Despite Hawaiʻi having the highest cost of living in the nation, some Maui Health workers testified Friday that they were making more money for the same job in California. 

A recent report by ConsumerAffairs said that Hawaiʻi has the highest cost of living in the U.S. based on housing and rental costs; utility, food and gas prices; and tax rates.

Allen Moreno, Maui Health ICU nurseʻs aide, testified that he was making $31.67 for Kaiser in Santa Clara. When he moved to Maui Health in 2018, he was hired at $16.32. Now, he doesn’t make more than $21 an hour, and many of the workers on strike won’t get out of the range of $20-something. 


“What they’re asking us to take is keeping us at poverty level,” he said.

Heidi Ruf, a Maui Health anesthesia tech, moved from California to Maui in 2020. At her old job as an anesthesia tech, she got paid $30 an hour. She started at Maui Health at $19 per hour and is now at $23.80 an hour.

Thomas Pratt, a Maui Health nurse, said he worked at Stanford in California and was getting paid $160,000 a year. He chose a job on Maui for under $80,000 because of the quality of the nurses’ aides. But things changed when Kaiser took over, he said.

“All of a sudden, the help left,” he said. “They didn’t pay them.”

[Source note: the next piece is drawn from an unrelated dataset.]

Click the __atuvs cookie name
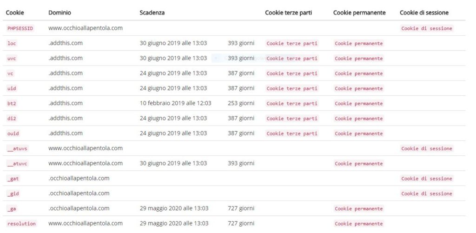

Pratt said the crisis at Maui’s only acute-care hospital is being ignored. 


“We are running over capacity all the time, so if you end up in the hospital, and you’re sitting there waiting and waiting and waiting — days in the emergency room, waiting for a bed — it’s because nobody’s doing anything about this,” he said.

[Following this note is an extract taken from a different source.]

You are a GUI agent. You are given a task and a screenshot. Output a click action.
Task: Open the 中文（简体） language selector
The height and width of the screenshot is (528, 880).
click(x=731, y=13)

Represented by United Public Workers, AFSCME Local 646, AFL-CIO, the Maui Health employees on strike include nurses aides, respiratory therapists, emergency room technicians, maintenance workers, transporters, housekeepers, cooks, dietitians and others.

Maui Health on Friday evening said UPW bargaining teams and Maui Health representatives met earlier in the day for negotiations facilitated by a federal mediator.

“Today’s session was arranged by Maui Health as an additional negotiations date after the March 6 session, to ensure these important discussions could continue with minimal delay,” a Maui Health spokesperson said. 

The next talks are slated March 14, and Maui Health said it is committed to bargaining in good faith and is hopeful an agreement will be reached soon.

Council Member Gabe Johnson introduced a resolution to support Maui Health workers who are striking for better pay and hours. PC: Office of Gabe Johnson

In a Maui News advertisement, Maui Health’s new interim CEO Kerry Watson said Maui Health and the union have bargained over nine months, and tentative agreements were reached — only for union members to vote them down. 

In the Last, Best and Final offer, which was promoted by union leaders but rejected by union members, enhancements included wage adjustments for every member across all union job categories, three additional increases over three years, the first being paid out within the first six months. 

“It represented an average compound wage increase of 13.9% across all job classifications, with many receiving a larger wage increase,” Watson said in the ad. “Additionally, all UPW members would receive a bonus within 30 days of ratification, plus significant increases to evening and night shift differential pay.”

Although the tentative agreement was supported by union leaders, the agreement was voted down Feb. 21 and the strike started the next day.

Watson in the lengthly letter combats “false and misleading information” about the hospital that hurts people on all sides.

“We are doing everything we can to bring our UPW-represented team members back to work,” Watson said. “Please show your support for our healthcare workers that are caring for our loved ones on the frontline, as well as our brothers and sisters on the picket line. Regardless of union association, we are all connected, we are all family, and that is what makes this community so special.”